**Instructions for the task:** Would you transcribe the lines below word for word?

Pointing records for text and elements
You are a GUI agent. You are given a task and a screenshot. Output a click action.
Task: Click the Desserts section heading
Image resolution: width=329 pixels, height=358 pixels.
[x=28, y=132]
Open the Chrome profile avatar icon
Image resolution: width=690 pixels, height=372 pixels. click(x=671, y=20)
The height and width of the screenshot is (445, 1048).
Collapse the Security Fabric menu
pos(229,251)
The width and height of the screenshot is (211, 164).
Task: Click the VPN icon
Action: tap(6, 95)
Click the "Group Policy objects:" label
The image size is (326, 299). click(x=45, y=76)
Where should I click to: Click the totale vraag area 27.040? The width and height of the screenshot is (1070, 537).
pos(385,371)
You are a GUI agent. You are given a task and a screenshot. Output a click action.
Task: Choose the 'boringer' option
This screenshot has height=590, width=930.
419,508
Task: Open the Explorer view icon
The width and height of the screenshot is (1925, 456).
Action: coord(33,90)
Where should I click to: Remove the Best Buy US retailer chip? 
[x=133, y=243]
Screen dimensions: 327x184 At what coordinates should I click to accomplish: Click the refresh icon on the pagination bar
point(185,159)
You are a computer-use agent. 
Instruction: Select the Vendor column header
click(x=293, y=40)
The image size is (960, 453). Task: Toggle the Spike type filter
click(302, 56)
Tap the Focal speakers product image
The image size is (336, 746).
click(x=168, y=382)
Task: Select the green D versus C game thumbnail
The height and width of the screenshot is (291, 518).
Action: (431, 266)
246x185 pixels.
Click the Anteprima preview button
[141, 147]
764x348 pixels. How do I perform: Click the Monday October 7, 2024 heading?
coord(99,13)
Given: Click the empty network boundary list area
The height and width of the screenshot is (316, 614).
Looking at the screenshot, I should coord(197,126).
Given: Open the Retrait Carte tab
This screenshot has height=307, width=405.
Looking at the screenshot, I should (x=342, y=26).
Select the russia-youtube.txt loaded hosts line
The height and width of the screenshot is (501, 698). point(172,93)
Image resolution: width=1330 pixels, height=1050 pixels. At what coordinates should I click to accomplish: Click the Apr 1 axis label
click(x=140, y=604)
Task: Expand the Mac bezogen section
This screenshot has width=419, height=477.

**Worked answer:**
You are a GUI agent. You are given a task and a screenshot. Output a click action.
Task: Click the Desserts section heading
Image resolution: width=329 pixels, height=358 pixels.
[x=28, y=132]
Open the Chrome profile avatar icon
Image resolution: width=690 pixels, height=372 pixels. click(x=671, y=20)
The height and width of the screenshot is (445, 1048).
Collapse the Security Fabric menu
pos(229,251)
The width and height of the screenshot is (211, 164).
Task: Click the VPN icon
Action: tap(6, 95)
Click the "Group Policy objects:" label
The image size is (326, 299). click(x=45, y=76)
Where should I click to: Click the totale vraag area 27.040? The width and height of the screenshot is (1070, 537).
pos(385,371)
You are a GUI agent. You are given a task and a screenshot. Output a click action.
Task: Choose the 'boringer' option
This screenshot has height=590, width=930.
419,508
Task: Open the Explorer view icon
The width and height of the screenshot is (1925, 456).
Action: coord(33,90)
Where should I click to: Remove the Best Buy US retailer chip? 
[x=133, y=243]
Screen dimensions: 327x184 At what coordinates should I click to accomplish: Click the refresh icon on the pagination bar
point(185,159)
You are a computer-use agent. 
Instruction: Select the Vendor column header
click(x=293, y=40)
The image size is (960, 453). Task: Toggle the Spike type filter
click(302, 56)
Tap the Focal speakers product image
The image size is (336, 746).
click(x=168, y=382)
Task: Select the green D versus C game thumbnail
The height and width of the screenshot is (291, 518).
Action: (431, 266)
246x185 pixels.
Click the Anteprima preview button
[141, 147]
764x348 pixels. How do I perform: Click the Monday October 7, 2024 heading?
coord(99,13)
Given: Click the empty network boundary list area
The height and width of the screenshot is (316, 614).
Looking at the screenshot, I should coord(197,126).
Given: Open the Retrait Carte tab
This screenshot has height=307, width=405.
Looking at the screenshot, I should (x=342, y=26).
Select the russia-youtube.txt loaded hosts line
The height and width of the screenshot is (501, 698). point(172,93)
Image resolution: width=1330 pixels, height=1050 pixels. At what coordinates should I click to accomplish: Click the Apr 1 axis label
click(x=140, y=604)
Task: Expand the Mac bezogen section
This screenshot has width=419, height=477.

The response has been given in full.